What is needed |
Only the number is needed: how many lines in the entries below contain the string "green"?

BEGIN Given records

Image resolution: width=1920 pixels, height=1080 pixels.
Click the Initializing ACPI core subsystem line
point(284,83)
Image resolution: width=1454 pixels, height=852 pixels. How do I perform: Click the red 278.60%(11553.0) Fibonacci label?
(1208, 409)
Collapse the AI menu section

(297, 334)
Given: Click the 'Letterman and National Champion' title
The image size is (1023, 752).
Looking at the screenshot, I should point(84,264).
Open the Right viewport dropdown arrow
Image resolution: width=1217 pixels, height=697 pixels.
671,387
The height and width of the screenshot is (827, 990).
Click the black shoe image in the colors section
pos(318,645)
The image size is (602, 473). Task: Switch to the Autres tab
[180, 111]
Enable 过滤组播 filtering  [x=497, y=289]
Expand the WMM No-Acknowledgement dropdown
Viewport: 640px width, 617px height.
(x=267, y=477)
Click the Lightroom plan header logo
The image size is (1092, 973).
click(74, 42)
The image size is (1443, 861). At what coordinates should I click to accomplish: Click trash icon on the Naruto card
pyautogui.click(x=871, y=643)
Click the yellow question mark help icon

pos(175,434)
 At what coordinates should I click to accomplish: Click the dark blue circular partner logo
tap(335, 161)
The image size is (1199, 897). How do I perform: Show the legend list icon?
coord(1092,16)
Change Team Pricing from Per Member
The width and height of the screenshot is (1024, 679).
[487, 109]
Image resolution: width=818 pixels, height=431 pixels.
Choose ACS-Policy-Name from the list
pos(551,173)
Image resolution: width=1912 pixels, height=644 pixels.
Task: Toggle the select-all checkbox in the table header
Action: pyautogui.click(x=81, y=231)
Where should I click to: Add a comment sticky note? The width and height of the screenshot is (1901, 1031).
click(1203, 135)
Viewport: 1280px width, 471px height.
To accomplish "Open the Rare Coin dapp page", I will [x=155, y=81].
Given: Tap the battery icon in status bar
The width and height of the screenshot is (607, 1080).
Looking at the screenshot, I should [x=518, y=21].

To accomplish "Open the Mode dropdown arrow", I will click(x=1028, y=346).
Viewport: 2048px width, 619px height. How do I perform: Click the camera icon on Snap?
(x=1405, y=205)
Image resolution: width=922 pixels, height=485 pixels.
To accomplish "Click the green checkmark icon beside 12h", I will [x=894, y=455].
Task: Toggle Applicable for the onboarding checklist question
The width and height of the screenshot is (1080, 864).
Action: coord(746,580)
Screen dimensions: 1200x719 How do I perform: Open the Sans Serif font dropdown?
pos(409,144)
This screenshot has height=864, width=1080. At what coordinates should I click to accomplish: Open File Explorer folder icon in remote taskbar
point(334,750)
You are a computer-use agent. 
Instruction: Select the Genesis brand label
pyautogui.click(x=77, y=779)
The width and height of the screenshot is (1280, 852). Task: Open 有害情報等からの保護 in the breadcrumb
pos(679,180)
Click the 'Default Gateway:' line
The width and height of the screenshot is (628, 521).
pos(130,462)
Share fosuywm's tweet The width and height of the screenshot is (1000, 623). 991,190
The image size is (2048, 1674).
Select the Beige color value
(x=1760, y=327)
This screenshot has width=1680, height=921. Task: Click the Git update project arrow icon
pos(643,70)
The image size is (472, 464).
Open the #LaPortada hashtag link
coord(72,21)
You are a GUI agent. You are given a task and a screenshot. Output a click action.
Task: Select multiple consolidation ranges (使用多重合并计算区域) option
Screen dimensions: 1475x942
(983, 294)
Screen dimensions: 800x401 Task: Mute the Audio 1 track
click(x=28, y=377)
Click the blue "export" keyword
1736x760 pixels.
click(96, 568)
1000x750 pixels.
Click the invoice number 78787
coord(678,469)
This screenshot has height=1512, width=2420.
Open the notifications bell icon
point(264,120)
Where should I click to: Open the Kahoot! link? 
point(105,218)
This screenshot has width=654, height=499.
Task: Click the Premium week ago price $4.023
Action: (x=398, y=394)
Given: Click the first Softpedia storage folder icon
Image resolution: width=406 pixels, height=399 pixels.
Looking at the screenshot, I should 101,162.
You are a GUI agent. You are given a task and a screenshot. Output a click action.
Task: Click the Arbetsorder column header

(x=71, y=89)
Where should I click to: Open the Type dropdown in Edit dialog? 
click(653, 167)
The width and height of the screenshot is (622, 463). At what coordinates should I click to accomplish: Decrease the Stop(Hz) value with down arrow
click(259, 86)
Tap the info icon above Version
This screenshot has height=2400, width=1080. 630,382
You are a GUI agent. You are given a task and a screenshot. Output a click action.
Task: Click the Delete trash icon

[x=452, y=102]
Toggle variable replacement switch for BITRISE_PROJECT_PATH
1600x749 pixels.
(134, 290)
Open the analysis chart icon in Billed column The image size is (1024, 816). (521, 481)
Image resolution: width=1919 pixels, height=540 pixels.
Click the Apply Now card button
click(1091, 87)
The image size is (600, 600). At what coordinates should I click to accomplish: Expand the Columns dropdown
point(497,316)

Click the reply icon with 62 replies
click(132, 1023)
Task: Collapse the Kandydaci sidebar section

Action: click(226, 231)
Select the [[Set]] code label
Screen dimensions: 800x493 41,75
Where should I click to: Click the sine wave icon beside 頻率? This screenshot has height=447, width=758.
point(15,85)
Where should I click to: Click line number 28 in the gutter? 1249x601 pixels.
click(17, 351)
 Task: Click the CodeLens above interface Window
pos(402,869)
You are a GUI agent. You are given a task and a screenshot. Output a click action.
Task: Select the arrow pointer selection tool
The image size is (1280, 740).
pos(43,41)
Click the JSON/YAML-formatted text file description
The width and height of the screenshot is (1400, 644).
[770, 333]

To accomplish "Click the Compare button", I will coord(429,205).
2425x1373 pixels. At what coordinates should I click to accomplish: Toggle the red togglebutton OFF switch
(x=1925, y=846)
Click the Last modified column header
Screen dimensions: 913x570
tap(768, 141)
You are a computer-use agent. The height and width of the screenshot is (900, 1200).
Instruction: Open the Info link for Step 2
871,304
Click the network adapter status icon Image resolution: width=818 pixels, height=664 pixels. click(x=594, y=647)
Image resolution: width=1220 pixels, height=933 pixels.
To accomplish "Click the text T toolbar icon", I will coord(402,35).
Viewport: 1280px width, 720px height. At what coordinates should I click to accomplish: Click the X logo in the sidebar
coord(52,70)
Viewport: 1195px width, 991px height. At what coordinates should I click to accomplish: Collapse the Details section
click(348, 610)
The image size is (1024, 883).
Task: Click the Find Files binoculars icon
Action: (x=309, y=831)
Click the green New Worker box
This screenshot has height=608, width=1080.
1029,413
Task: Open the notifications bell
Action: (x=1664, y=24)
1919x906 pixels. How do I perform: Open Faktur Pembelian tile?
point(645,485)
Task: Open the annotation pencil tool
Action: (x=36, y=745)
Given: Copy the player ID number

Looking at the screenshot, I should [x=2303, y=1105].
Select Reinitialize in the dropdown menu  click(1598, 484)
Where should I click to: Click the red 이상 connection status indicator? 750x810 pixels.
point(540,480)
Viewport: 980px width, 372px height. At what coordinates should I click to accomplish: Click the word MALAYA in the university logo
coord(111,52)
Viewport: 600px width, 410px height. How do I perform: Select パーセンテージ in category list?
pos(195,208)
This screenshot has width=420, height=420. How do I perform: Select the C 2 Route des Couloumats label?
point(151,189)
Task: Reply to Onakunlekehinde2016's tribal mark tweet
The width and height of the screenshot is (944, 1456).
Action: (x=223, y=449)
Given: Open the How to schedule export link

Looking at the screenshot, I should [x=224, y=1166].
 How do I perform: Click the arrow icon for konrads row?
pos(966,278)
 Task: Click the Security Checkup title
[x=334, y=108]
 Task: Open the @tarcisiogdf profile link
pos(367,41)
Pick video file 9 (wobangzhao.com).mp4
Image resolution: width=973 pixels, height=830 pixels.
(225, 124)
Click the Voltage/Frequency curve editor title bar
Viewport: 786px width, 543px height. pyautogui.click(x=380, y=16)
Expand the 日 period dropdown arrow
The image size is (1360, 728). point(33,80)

END Given records

Task solution |
2